_TEXT PASSAGE_.
'''

RQ2. If the answer to RQ1 is yes, what information should a data integration
     environment expose, for us to treat it like software code to be compiled?
      Being able to answer yes to RQ1 would open up a range of possibilities for
  the principles and practices of data federation. Most of all, it would allow us to
  bring the craftsmanship of compiler experts into the fields of data integration to
  research the optimal answer to RQ2. This could help solve specific integration
  problems or optimize existing solutions, effectively allowing us to discuss ‘data
  compilation’ as a discipline by its own right.
      In Section 2, we outline the above data API scenario in greater detail. On
  its basis, in Section 3 we reformulate the associated data integration process in
  terms of the classic analysis/synthesis model of compilers. Finally, in section 4
  we give an insight as to what further research is being carried out on this vision.

'''

_DATA ROWS_.
'''

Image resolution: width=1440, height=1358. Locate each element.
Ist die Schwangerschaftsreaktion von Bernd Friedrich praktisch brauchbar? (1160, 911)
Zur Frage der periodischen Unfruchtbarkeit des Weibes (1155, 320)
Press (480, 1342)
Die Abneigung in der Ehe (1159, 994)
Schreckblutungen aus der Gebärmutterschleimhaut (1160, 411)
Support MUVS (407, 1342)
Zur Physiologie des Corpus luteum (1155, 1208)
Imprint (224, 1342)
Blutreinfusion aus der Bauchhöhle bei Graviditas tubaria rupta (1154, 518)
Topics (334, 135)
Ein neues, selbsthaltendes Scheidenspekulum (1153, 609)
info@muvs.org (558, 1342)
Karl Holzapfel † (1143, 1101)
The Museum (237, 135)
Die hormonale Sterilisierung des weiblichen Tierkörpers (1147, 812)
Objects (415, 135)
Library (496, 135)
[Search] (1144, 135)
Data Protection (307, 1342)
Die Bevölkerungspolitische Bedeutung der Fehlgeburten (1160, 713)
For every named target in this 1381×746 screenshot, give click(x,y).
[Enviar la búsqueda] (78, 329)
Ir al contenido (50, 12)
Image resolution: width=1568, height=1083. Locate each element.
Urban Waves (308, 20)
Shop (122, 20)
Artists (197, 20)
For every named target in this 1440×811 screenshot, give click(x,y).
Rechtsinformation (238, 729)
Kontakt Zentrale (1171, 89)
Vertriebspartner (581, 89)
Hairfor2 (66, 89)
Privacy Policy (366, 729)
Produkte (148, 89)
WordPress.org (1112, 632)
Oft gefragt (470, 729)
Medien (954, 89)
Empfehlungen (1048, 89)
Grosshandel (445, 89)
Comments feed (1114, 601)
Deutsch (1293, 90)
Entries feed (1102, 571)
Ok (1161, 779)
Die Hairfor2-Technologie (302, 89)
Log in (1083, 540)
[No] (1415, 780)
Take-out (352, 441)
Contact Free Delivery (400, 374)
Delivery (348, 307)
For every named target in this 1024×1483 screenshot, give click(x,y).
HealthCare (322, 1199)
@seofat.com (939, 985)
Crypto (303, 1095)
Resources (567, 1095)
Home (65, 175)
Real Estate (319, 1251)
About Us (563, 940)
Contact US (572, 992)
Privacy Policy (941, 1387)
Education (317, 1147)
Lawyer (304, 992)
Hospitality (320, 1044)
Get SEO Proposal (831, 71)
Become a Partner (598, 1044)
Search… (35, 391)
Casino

'''

_GIVEN EXERCISE 1_. Name every numbered section that the passage on data compilation mentions, and give what each one is said to cover.
_GIVEN EXERCISE 2_. Rewrite the paragraph of the passage on data compilation that begins "Being able to answer yes to RQ1" as a short bulleted list that keeps its main points.

_WRITTEN REPLY 1_.
- Section 2: outlines the data API scenario in greater detail.
- Section 3: reformulates the associated data integration process in terms of the classic analysis/synthesis model of compilers.
- Section 4: gives an insight into what further research is being carried out on this vision.

_WRITTEN REPLY 2_.
- A yes to RQ1 would open up a range of possibilities for the principles and practices of data federation.
- Above all, it would allow the craftsmanship of compiler experts to be brought into data integration to research the optimal answer to RQ2.
- This could help solve specific integration problems or optimize existing solutions.
- It would allow "data compilation" to be discussed as a discipline in its own right.